WHAT YOU ARE ASKED TO DO =>
Only the lines from the one holding "At what coordinates" through the end of the records below are to be reproduced exactly, and pictures are to be omitted.

EXCERPTED RECORDS =>
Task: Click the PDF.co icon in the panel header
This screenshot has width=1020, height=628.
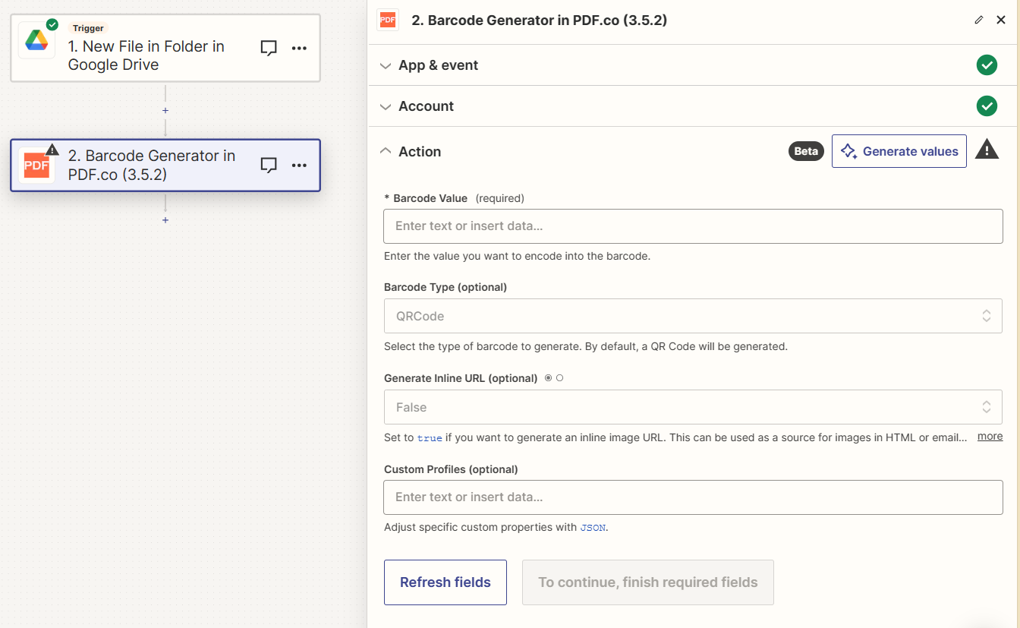Action: [388, 20]
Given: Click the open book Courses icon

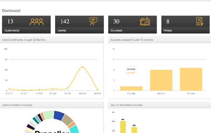Looking at the screenshot, I should click(145, 21).
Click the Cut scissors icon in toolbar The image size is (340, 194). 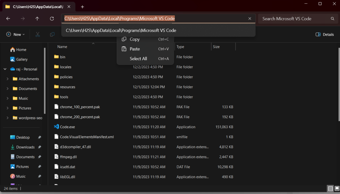click(x=38, y=34)
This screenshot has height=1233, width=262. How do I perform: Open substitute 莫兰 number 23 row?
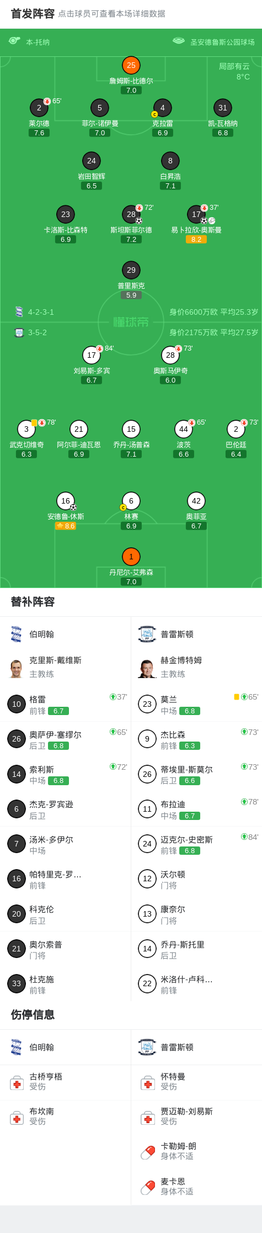(x=196, y=704)
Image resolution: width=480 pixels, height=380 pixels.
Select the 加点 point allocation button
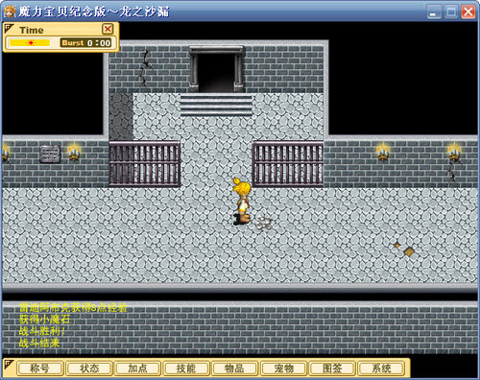[137, 368]
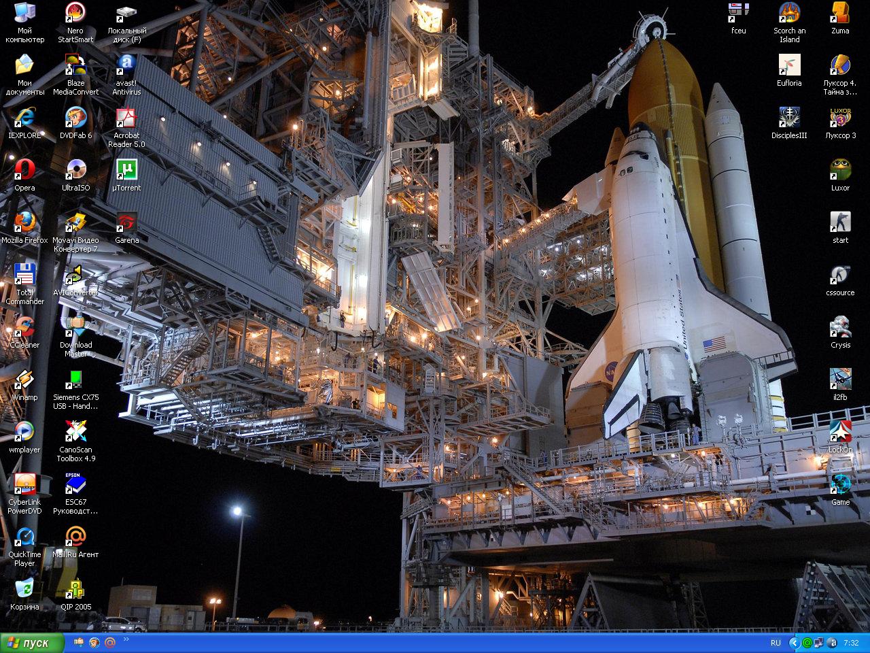Click the Total Commander icon
Image resolution: width=870 pixels, height=653 pixels.
(24, 275)
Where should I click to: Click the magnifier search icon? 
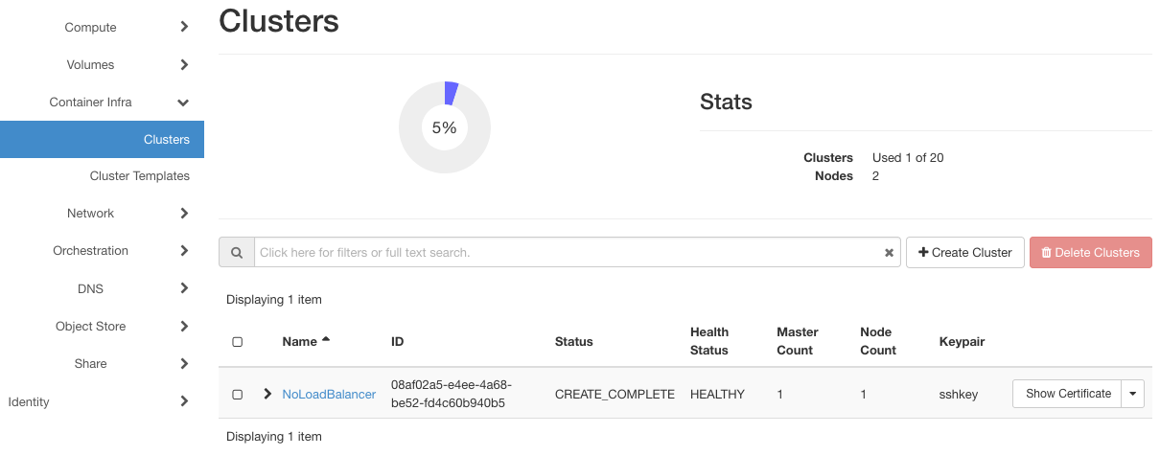236,253
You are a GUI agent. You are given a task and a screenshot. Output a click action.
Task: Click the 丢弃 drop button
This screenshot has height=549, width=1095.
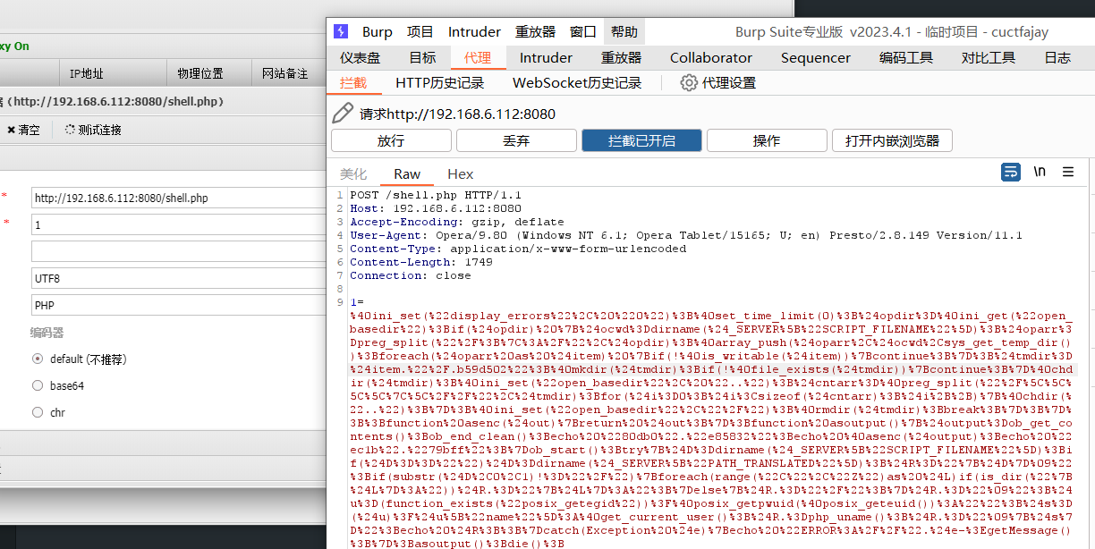(516, 141)
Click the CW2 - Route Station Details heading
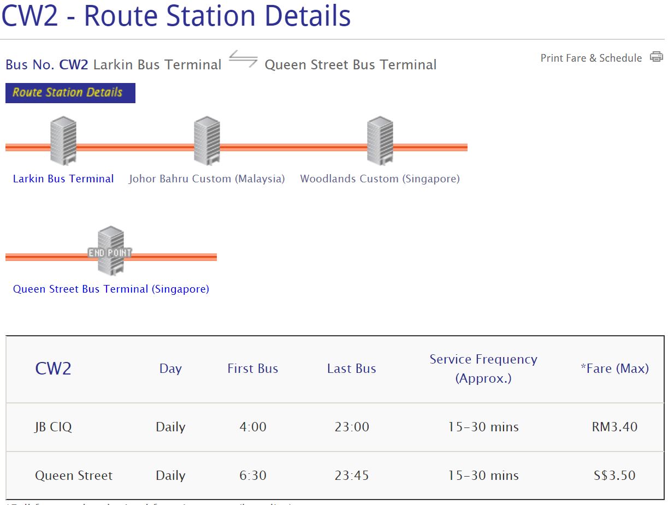This screenshot has height=505, width=668. pos(176,16)
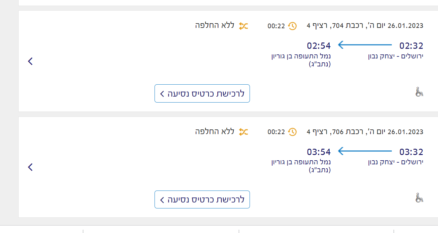
Task: Select the 02:32 departure time
Action: click(x=411, y=46)
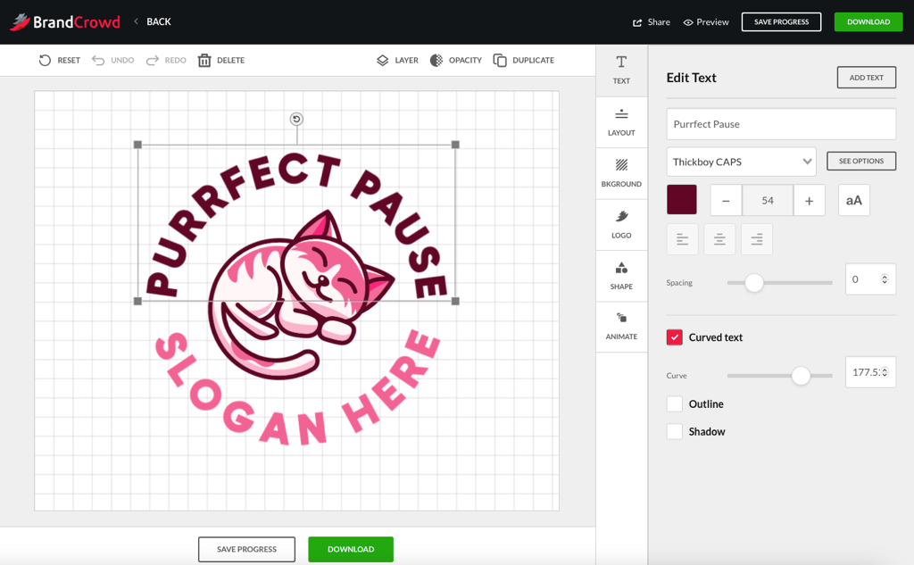Viewport: 914px width, 565px height.
Task: Center-align the text
Action: click(x=719, y=239)
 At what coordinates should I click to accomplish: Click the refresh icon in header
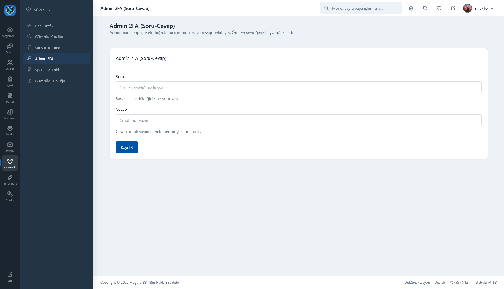(x=425, y=8)
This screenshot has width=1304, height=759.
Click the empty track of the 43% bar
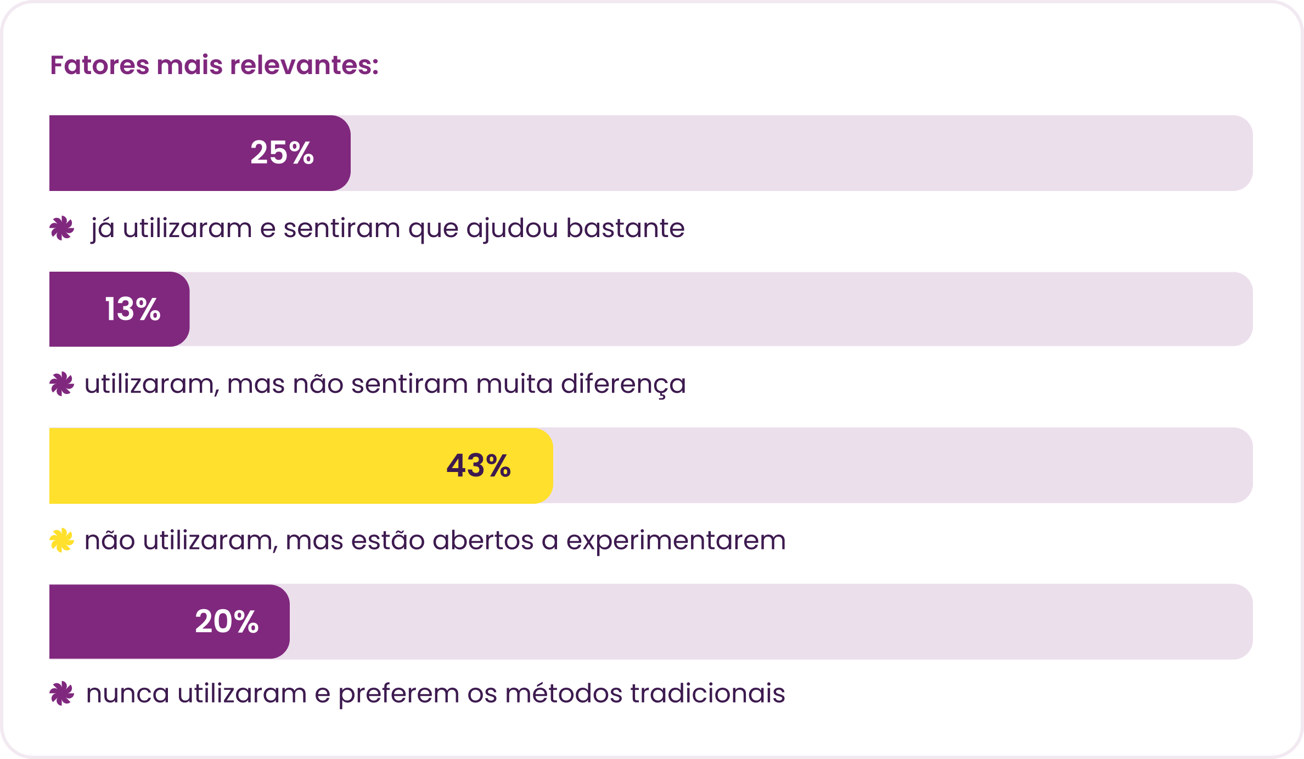tap(903, 465)
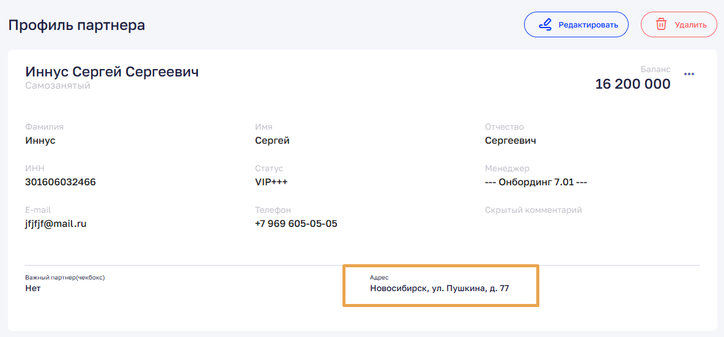
Task: Click the balance amount 16 200 000
Action: [632, 84]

THE ANSWER =>
 At what coordinates should I click to accomplish: Click the refresh icon in header
(x=425, y=8)
This screenshot has width=1304, height=759.
Click the empty track of the 43% bar
tap(903, 465)
Task: Click the balance amount 16 200 000
Action: [632, 84]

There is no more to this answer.